If there is not items schema set, then rest_sanitize_value_from_schema() will bail by just casting the value to an array and you'll get an array of a single string.

Taking a look at your error message, though, it looks like you are trying to set an empty object not an array. Doing a bit of research, it doesn't look like there is an RFC about how this should work, if anyone knows of one, please mention it. Languages also aren't consistent about it. For example, in nodejs.

> const qs = require( 'querystring' );
> qs.stringify( { obj: {} } );
'obj='
> qs.parse( 'obj=' );
{ obj: '' }

In the REST API currently, obj= fails because it is not an object. And given that you can create an empty array with arr=. I think we can allow obj= as an empty object. There shouldn't be any BC concerns because that value is currently blocked by rest_validate_value_from_schema, so we wouldn't be transforming a previously valid value into a different value. rest_sanitize_value_from_schema will already convert anything invalid into an empty array so we should be good on that side as well.

I've uploaded a patch that does that for review. I'm provisionally marking this for 5.4, but again this needs review before being committed.

[TimothyBlynJacobs]

This still looks good to me. @kadamwhite what do you think?

[TimothyBlynJacobs]

Punting to 5.5.

[kadamwhite]

This does look good, and it's my oversight that we didn't land it earlier in the cycle. I'm going to pull this back in for 5.4 as I don't see any further changes we'd need to make.

[kadamwhite]

In 47362:

REST API: Correctly infer empty objects passed via query parameters.

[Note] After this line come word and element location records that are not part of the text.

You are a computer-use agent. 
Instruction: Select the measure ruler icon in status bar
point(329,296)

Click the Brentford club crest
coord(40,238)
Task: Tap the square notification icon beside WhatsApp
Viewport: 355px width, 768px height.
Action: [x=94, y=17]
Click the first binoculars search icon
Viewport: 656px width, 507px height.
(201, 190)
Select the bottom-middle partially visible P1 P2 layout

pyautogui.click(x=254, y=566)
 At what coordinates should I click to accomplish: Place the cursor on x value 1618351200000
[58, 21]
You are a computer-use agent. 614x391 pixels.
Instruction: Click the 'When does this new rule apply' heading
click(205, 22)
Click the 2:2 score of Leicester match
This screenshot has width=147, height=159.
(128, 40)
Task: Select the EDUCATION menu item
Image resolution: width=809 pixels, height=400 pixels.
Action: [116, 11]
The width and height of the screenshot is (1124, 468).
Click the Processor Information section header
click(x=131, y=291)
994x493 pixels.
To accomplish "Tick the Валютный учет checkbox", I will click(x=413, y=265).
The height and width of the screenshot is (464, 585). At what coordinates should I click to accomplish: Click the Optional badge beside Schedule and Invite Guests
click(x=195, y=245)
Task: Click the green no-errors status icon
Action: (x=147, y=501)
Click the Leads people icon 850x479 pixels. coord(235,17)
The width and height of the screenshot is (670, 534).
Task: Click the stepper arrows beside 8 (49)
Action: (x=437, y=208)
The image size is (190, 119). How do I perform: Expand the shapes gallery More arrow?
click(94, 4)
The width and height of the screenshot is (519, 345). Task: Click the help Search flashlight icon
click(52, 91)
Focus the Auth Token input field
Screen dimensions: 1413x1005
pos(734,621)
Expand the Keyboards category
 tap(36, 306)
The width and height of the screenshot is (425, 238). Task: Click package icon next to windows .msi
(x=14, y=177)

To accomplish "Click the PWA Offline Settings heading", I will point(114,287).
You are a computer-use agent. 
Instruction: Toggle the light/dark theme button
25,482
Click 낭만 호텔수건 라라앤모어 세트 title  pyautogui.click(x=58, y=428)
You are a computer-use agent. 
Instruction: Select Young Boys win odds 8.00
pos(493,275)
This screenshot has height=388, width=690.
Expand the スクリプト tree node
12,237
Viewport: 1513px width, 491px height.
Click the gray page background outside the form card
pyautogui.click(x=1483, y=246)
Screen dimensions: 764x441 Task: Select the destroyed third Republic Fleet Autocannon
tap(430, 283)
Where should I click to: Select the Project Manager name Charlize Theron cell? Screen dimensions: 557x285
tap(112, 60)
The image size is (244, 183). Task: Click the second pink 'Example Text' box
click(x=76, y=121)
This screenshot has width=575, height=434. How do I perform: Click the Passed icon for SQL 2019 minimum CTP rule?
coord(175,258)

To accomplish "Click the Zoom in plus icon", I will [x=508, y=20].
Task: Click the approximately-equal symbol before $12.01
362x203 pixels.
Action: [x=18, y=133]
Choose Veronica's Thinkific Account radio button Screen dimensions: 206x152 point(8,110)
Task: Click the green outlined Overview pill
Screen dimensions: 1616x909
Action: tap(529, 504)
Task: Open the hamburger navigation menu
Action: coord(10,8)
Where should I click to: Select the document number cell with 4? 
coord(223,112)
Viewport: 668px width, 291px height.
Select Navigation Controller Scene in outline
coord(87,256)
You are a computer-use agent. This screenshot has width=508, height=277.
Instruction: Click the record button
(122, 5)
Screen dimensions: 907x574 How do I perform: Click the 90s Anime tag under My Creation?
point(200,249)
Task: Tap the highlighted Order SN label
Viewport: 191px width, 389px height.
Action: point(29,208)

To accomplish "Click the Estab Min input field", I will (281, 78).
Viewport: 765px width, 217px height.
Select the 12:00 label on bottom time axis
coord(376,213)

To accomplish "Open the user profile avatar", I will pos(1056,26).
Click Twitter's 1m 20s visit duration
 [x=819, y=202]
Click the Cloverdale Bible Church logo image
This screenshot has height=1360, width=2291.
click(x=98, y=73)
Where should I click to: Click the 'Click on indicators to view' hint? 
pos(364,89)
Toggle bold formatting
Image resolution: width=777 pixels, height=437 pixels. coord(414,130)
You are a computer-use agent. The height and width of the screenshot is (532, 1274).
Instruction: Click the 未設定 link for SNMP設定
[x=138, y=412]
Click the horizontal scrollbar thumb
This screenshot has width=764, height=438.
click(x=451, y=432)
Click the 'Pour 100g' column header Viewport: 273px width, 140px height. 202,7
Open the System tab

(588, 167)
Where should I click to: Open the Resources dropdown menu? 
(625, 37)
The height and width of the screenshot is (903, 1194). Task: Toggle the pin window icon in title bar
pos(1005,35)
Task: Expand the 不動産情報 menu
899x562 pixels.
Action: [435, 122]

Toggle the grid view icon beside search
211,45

Permit passing an empty object as the string "?obj=". The type of the passed empty argument is inferred from the registered schema.

Props TimothyBlynJacobs, steffanhalv, schlessera, dd32.
Fixes #42961.

[TimothyBlynJacobs]

In 47811:

REST API: Add @since entries for rest_validate_value_from_schema().

See #49572, #48818, #44949, #50053, #48820, #49720, #42961, #44975, #43392, #38583.